2016 Annual Report

Magna Charta Observatory

Report of the Secretary General 2016


It is my pleasure to report on the activities of the Observatory during 2016 and to share with you our future plans.

During the year the Council approved a strategic plan. This set clear directions for fulfilling its mission for the future which included growth, becoming more global, engaging more closely with our signatories and doing this with more people in more modern ways.

The fact that for the first time the annual conference was held outside Europe in São Paulo is tangible evidence of our more global aspirations. The global and growth objectives are further evidenced by three other international activities which took place this year outside of Europe. Our first event in South Africa took place in Cape Town in May, when we partnered with the Southern African Regional Universities Association in the delivery of a workshop. Our first collaboration with the Association of Arab Universities took place in Jordan in September. In November we met with universities in Asia, and other parts of the world, when we partner with the International Association of Universities to deliver a workshop and host a working lunch in Thailand. In 2017 we plan to return to Europe for a workshop in Glasgow in January and for our Annual meeting in September we shall be the guests of the University of Pécs in Hungary.

We have looked at how we relate to universities and particularly to our signatories. Recognising that the pursuit of institutional autonomy and the achievement of academic freedom is an on-going journey, we have reviewed the admissions policy and made it explicit that universities anywhere in the world which adhere to, or are able to adhere to, the fundamental principles set out in the Magna Charta Universitatum and are endeavouring to do so, would be welcome. Without compromising on fundamental requirements or standards of scrutiny we have simplified our application procedures and we invite all of those universities that think they might meet our criteria to apply to sign the Magna Charta Universitatum. In greater numbers there is greater strength and greater impact.

Reflecting our new global strategy, we are delighted that for the first time ever, new signatories have been admitted outside of Bologna and we thank the Rector of the University of São Paulo for enabling this to happen.

More information has been carried on our website. There have been frequent up-dates and our modernisation agenda has included greater use of social media. Work is in progress on enhancing our research capability and on developing our website to be the premier source of information in support of institutional autonomy and academic freedom. I urge you to visit it.

The modernisation element of our strategy has resulted in significant responses, particularly on those occasions when the MCO has engaged in interventions in support of institutional autonomy and academic freedom. The situation in Turkey has been of international concern. The MCO joined with over 20 kindred bodies to express concern and has continued a dialogue with the Council for Higher Education in Turkey. The MCO has been supportive of signatories in Turkey and has greatly valued their collaboration. The interest from around the world has served to endorse the more global perspective of the MCO.

Coming up next year we shall be looking at how adherence to fundamental values can enable universities to achieve greater impact. Our group of Ambassadors and the MCO Council started work on this in Bologna last year. Activities this year have added evidence. We plan that one of the outputs will be resources for universities which can be used globally.

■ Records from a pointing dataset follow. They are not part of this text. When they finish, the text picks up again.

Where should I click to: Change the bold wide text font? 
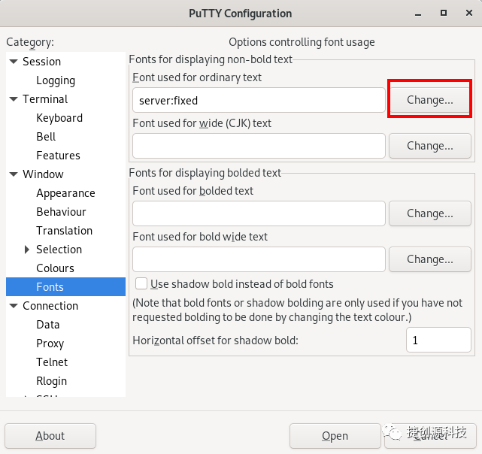point(430,259)

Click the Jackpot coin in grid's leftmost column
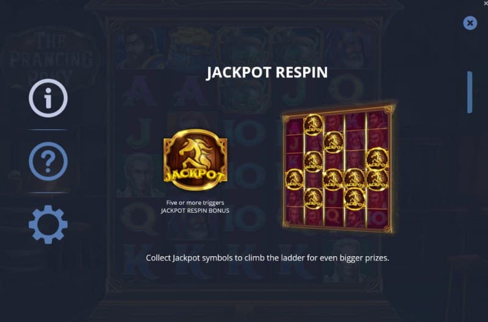[294, 179]
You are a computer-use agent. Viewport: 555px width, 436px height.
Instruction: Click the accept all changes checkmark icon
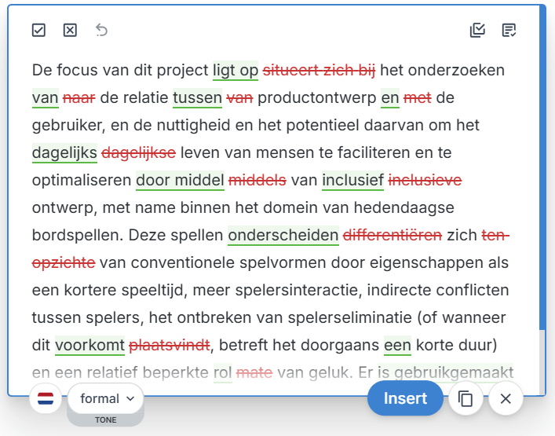38,30
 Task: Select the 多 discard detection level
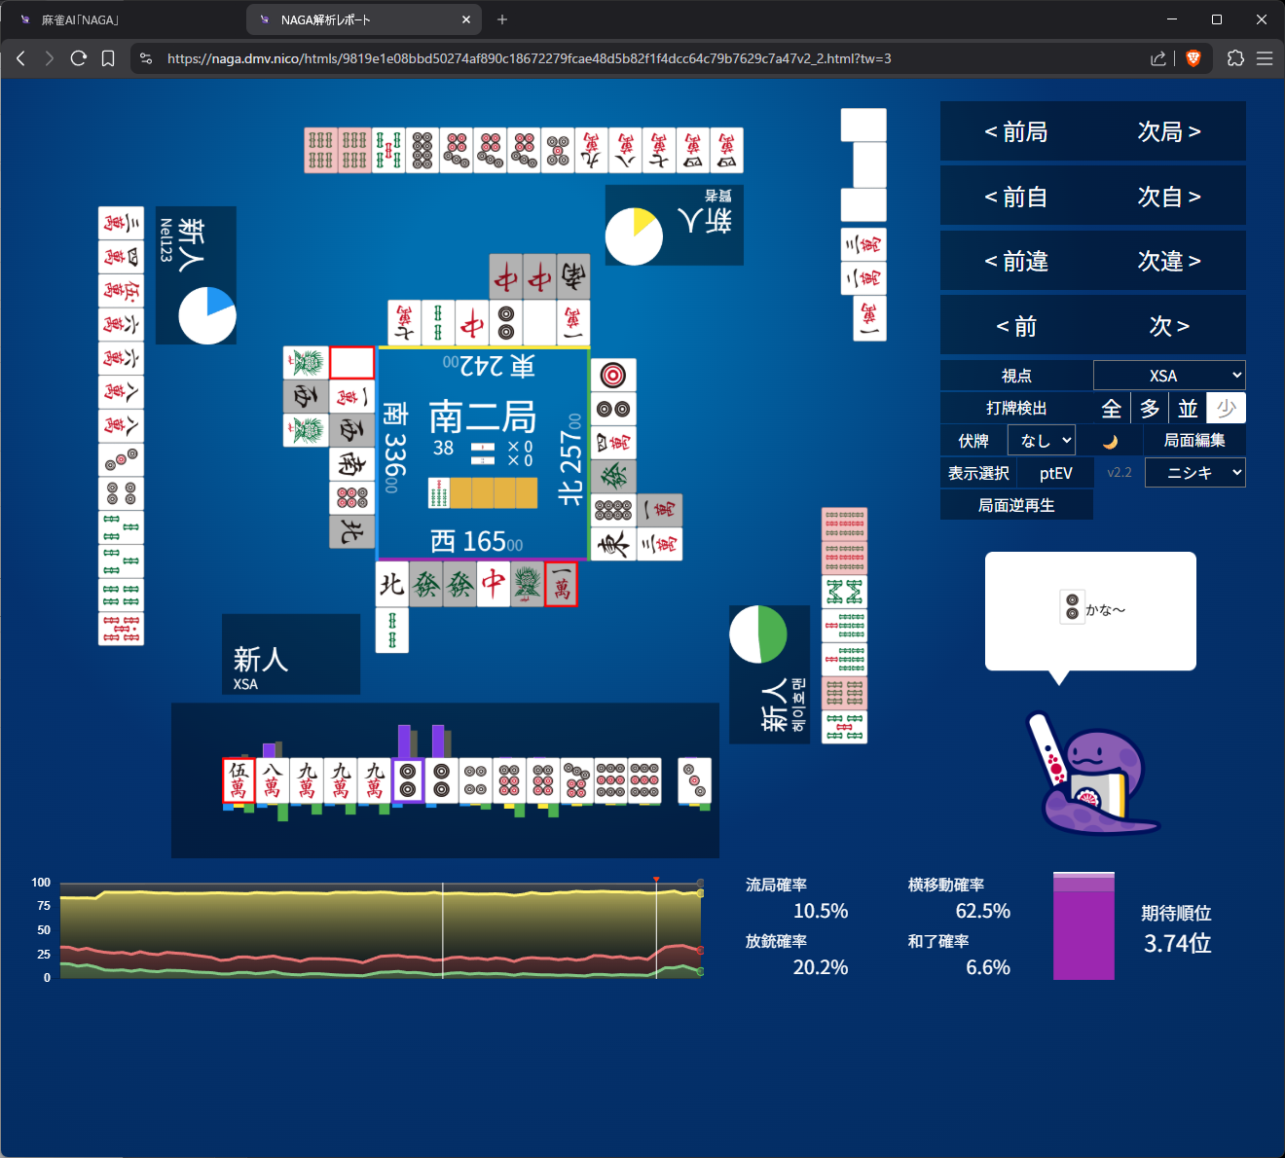pos(1150,409)
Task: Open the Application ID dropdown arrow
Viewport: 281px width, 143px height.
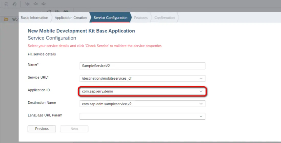Action: coord(201,91)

The MCO is funded in part by the University of Bologna but increasingly by voluntary donations from signatories. It is greatly encouraging that the level of donations in 2016 is already in excess of previous years. On behalf of the Council, I would like to thank all of those institutions which have contributed. The new strategy requires a higher level of resources. We want to continue the situation whereby there is no ‘membership fee’. But we can only do so if those universities who are able to support us with funding give generously. I urge signatories to support the MCO financially if they are able to so – for the benefit of their own universities and those which are seeking to achieve the fundamental values to which we all enjoy or aspire.

All of this would not have been achieved without the insight and support of members of the MCO Council, the strong support of those organisations with which we have collaborated during the year, particularly our hosts at the University of São Paulo, SARUA, IAU and AArU and the support of our signatories. On behalf of the Council I would like to thank all of those who have, in any way supported the MCO. The contribution of our Administrator Carla Pazzaglia and the support of the University of Bologna are particularly recognised.

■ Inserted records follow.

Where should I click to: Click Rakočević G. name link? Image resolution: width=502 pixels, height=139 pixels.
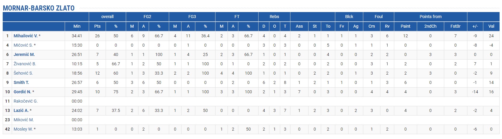tap(26, 101)
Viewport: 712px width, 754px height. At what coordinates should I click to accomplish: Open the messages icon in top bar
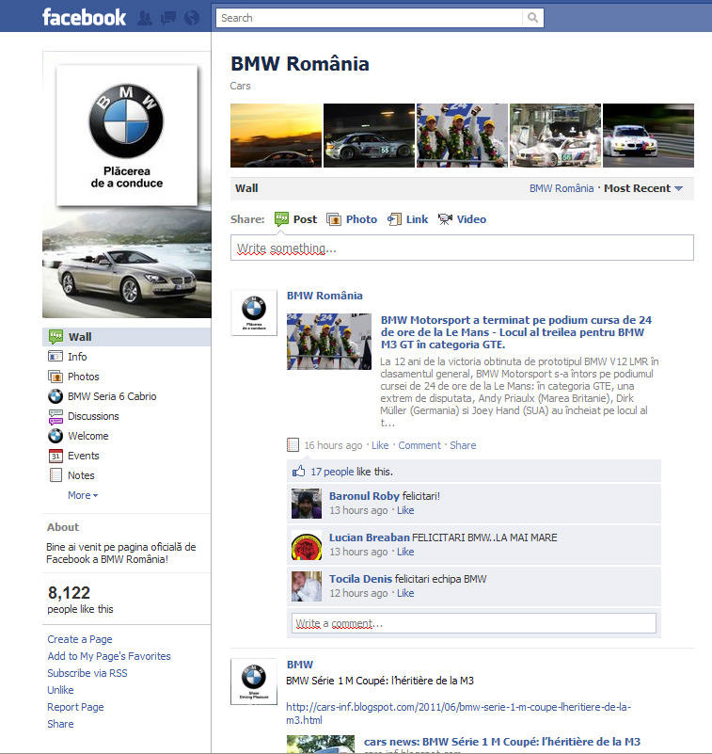[168, 18]
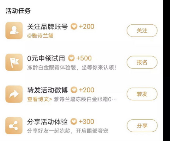Click heart coin icon next to +200 关注品牌账号
This screenshot has height=141, width=170.
[x=74, y=27]
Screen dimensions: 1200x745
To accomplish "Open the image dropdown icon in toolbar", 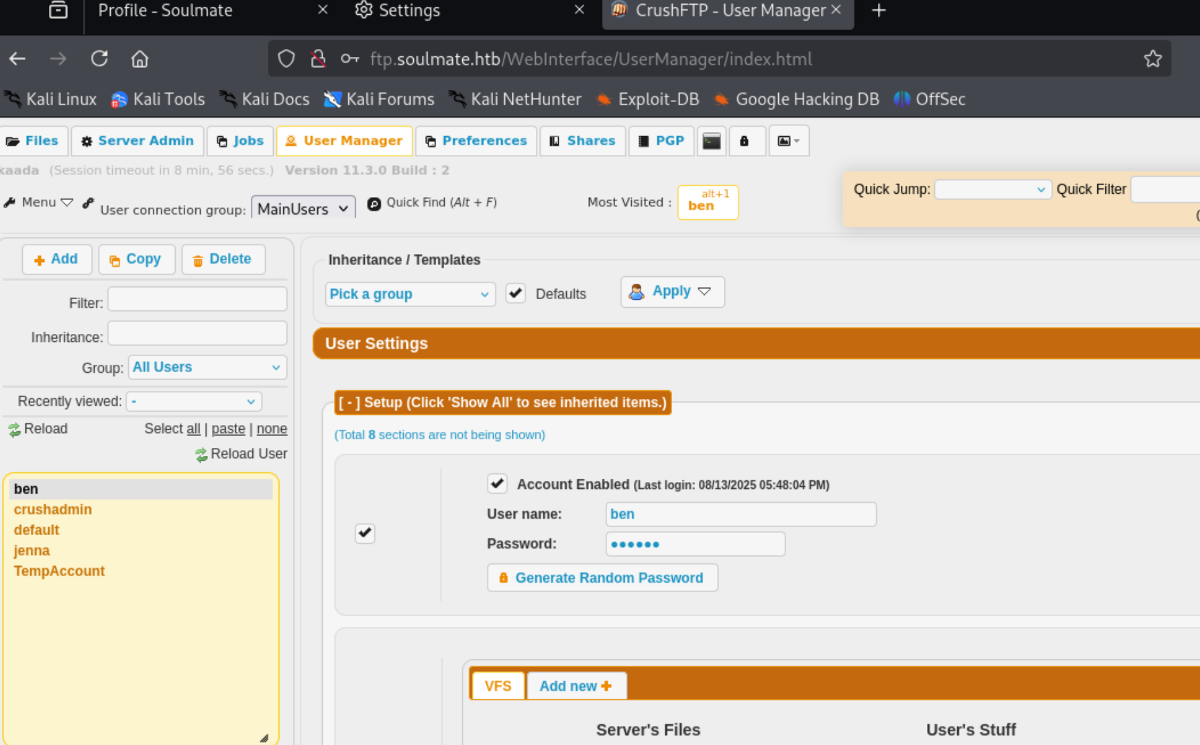I will coord(788,141).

There is, of course, much more to do. Having looked at our admissions policy and welcomed more signatories we now look at how they, and others wishing to sign, might best be supported in their quest and engage with us. We shall be developing the resources of the MCO, looking to enhance its research capability and the promulgation of that research. We shall continue to seek new ways of operating globally and enlarging the number of specialists who work with us.

For all the support which you have provided – we thank you; and we look forward to having greater impact, more globally in the years to come.